ESPN is now seen in approximately 86 million households, a 14 percent drop from its peak subscriber base of 2011.
Considering ESPN receives the highest rate per subscriber of any cable network — roughly $8 per signup — a drop of 500,000 subscribers is a loss of $4 million in revenue for April alone.
The timing of the large drop is somewhat strange. Going back to February of last year, the network has lost approximately 1.6 million subscribers, so to lose roughly a third of those in one month must be more than just a coincidence.
And the network’s biggest programming launch in recent memory, the weekday morning news and gab program “Get Up,” made its debut in April. ESPN invested $50 million into the program between promotion, staff, set construction and salaries for on-air talent.
The result? The show’s ratings in its first month were 20 percent lower than the episodes of “SportsCenter” that aired in the same time period a year ago.
Is there a bright spot in all of this doom and gloom for ESPN? Actually, there is. While the network lost a large number of subscribers last month, some other sports networks lost even more.
ESPN: -500K households
FS1: -328K households
Golf Channel: -505K
NFLN: -842K (Comcast kicked it up a tier with the Fox TNF news)
— SportsTVRatings (@SportsTVRatings) April 30, 2018
The NFL Network took the biggest hit, losing more than 840,000 subscribers.
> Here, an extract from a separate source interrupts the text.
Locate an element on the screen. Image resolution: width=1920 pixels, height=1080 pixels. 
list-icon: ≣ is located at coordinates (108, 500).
One reason is likely the fact Comcast changed what programming tier NFLN was made available on for its customers.
Meanwhile, NBC SportsNet and Golf Channel — both owned by Comcast — saw subscriber drops larger than ESPN. And Fox Sports 1, which has tried to offer programming similar to that of ESPN and has even hired away some ESPN personalities, saw a drop of nearly 330,000 subscribers. On a percentage of households basis, that drop is larger than ESPN’s.
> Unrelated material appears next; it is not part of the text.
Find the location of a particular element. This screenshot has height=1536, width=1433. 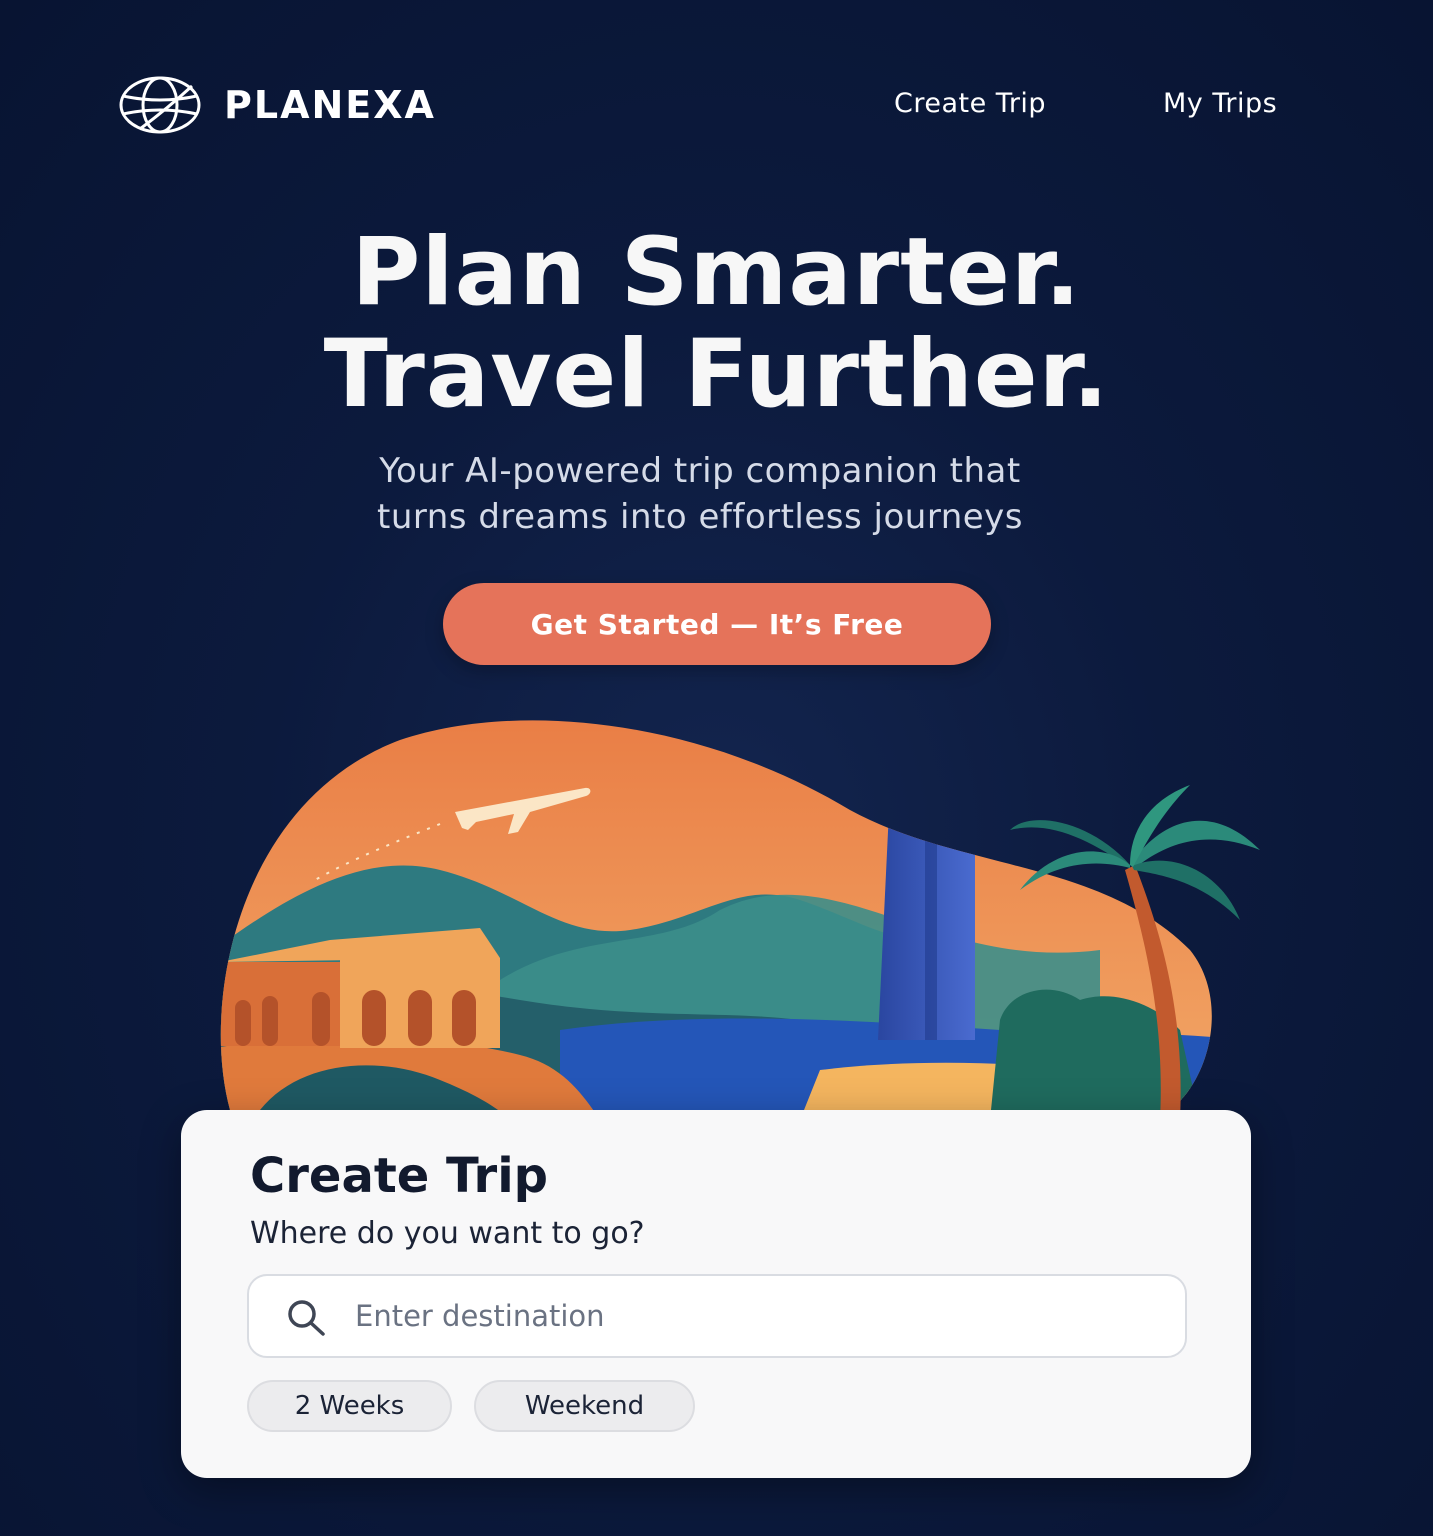

get-started-button: Get Started — It’s Free is located at coordinates (717, 624).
ESPN has cut at least one of its openly left-leaning programs, “SC:6,” the 6 p.m. Eastern program hosted by Jamelle Hill, who called President Donald Trump a white supremacist” and Michael Smith, who has been a vocal supporter of former NFL quarterback and anthem kneeler Colin Kaepernick. The network boasted this week that its ratings for the 6 p.m. hour since Hill and Smith’s departure were up 9 percent from a year ago.
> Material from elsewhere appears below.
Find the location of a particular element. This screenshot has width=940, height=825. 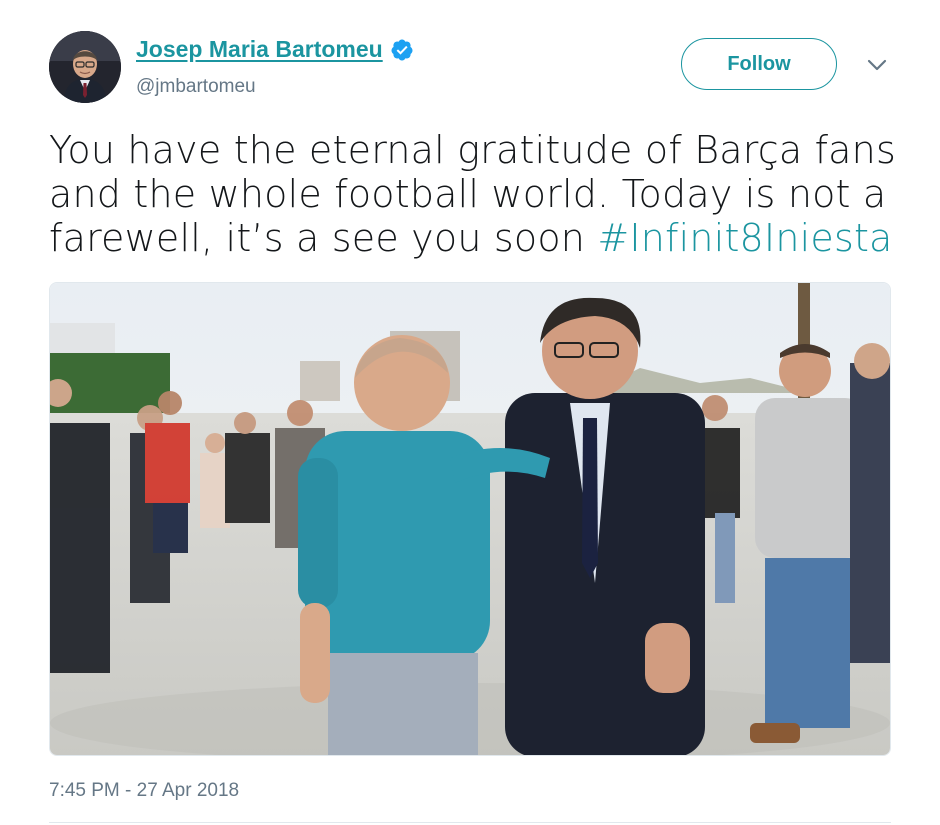

follow-button: Follow is located at coordinates (759, 64).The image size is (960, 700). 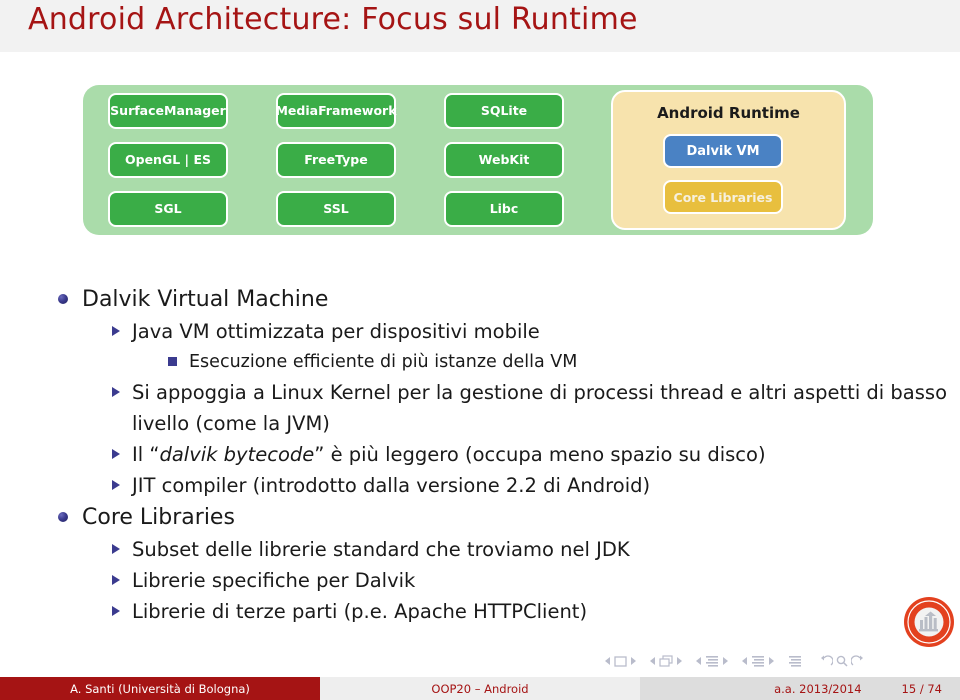 I want to click on frame-navigation-group, so click(x=666, y=662).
But with ESPN paying nearly $1.4 billion per year for the rights to NBA games, the network devotes a lot of programming time to highlight the league’s top personalities, such as LeBron James, Steph Curry, and even San Antonio coach Gregg Popovich — all vocal critics of President Donald Trump.
So while cord cutting shows no signs of slowing down among cable and satellite customers, each lost subscriber hurts ESPN’s bottom line more than its competitors. If ESPN wants to slow the tide of its subscriber losses, more talk about sports and less about politics would almost certainly be a step in the right direction.